◆ WHAT YOU NEED TO DO
Present as a numbered list, omitting blank lines, the lines from the start of the records through the line containing "pyautogui.click(x=<x>, y=<y>)", inclusive.

(Extracted records)
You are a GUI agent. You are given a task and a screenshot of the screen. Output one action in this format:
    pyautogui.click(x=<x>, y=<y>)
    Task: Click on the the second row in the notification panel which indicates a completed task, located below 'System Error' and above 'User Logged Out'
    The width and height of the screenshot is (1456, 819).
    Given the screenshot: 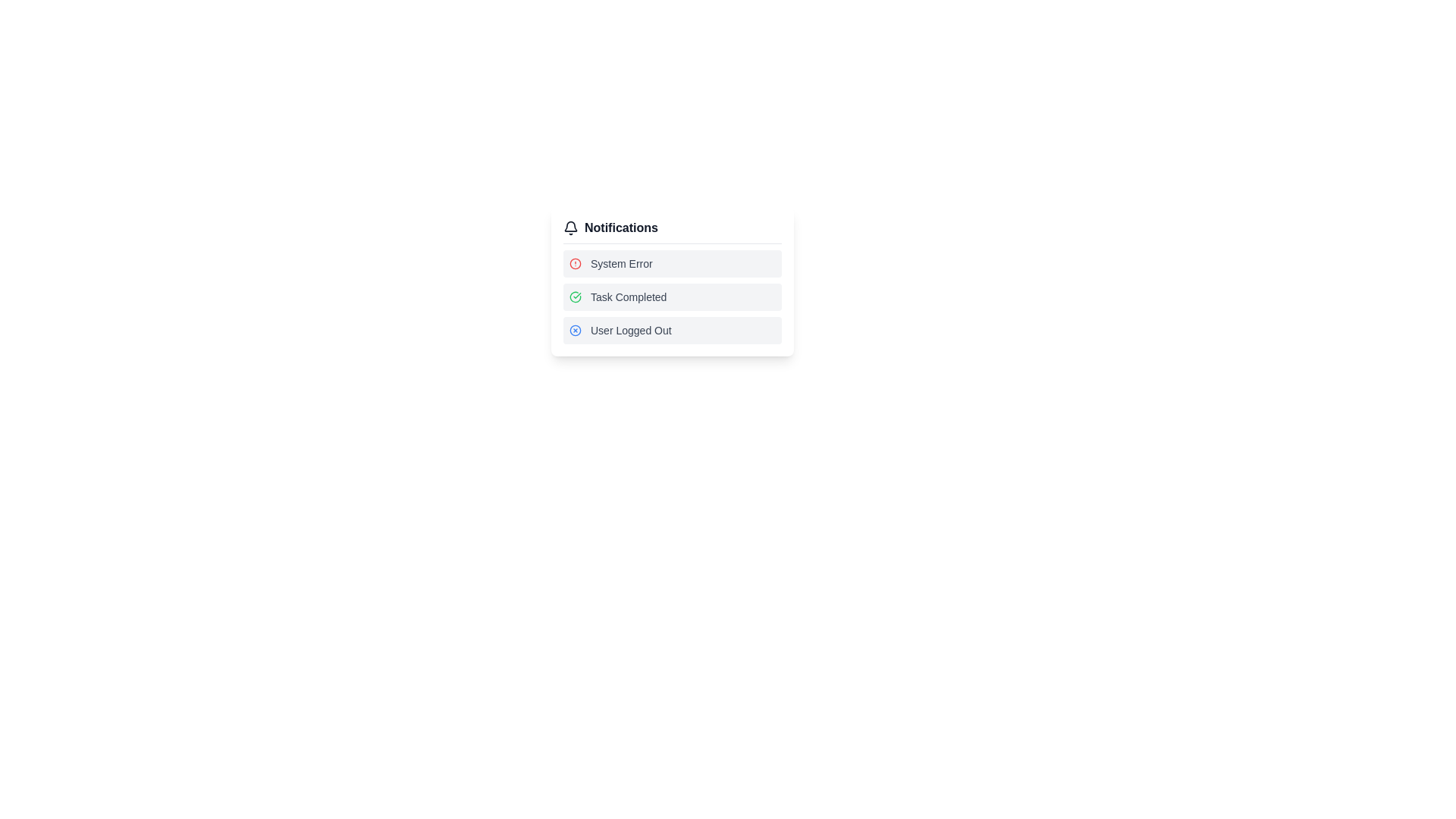 What is the action you would take?
    pyautogui.click(x=672, y=281)
    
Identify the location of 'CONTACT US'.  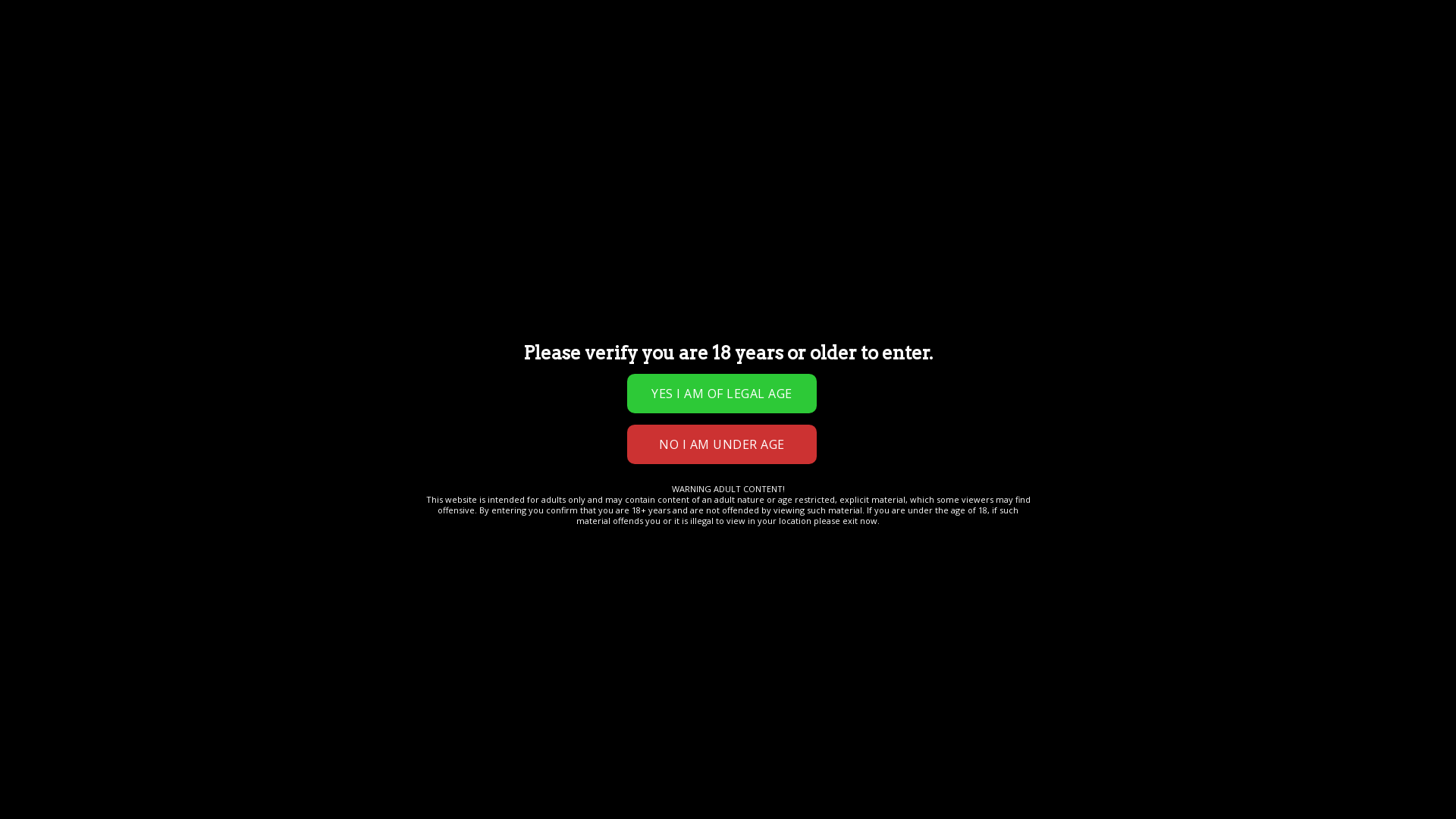
(85, 84).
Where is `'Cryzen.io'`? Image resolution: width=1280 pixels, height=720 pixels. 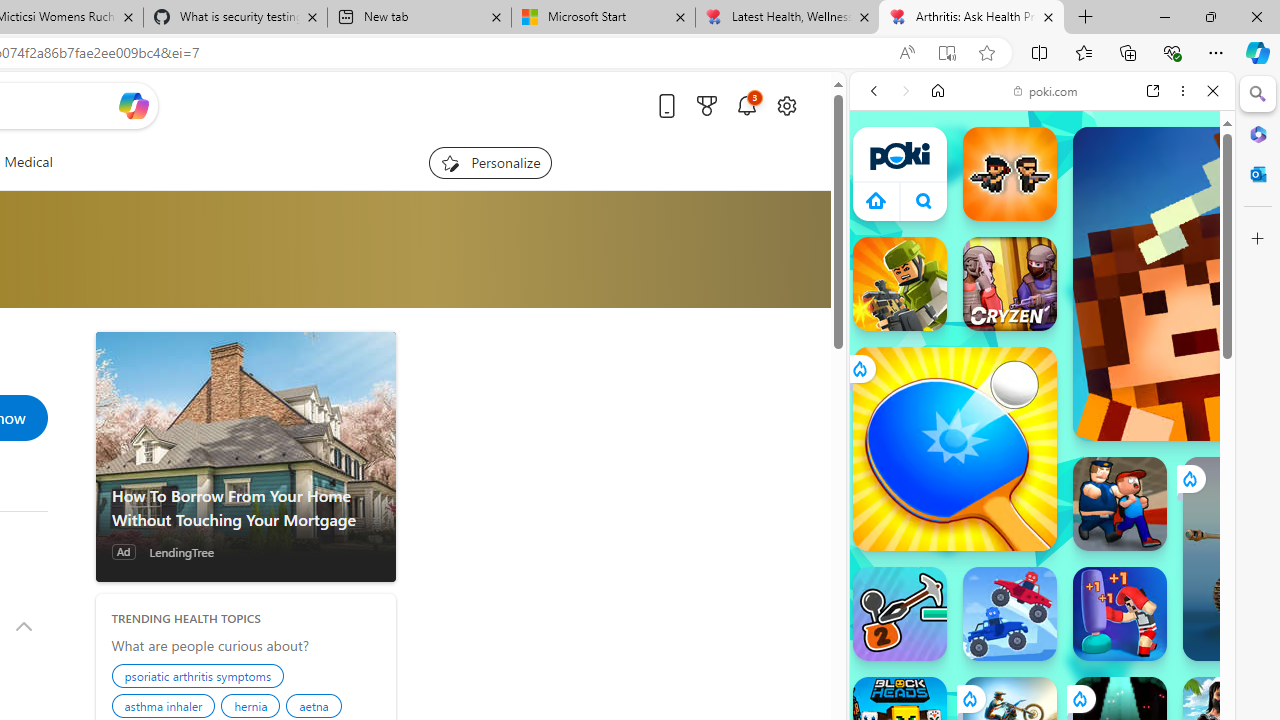 'Cryzen.io' is located at coordinates (1009, 284).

◆ RESULT OF THE TASK
1. You are a GUI agent. You are given a task and a screenshot of the screen. Output one action in this format:
2.     pyautogui.click(x=<x>, y=<y>)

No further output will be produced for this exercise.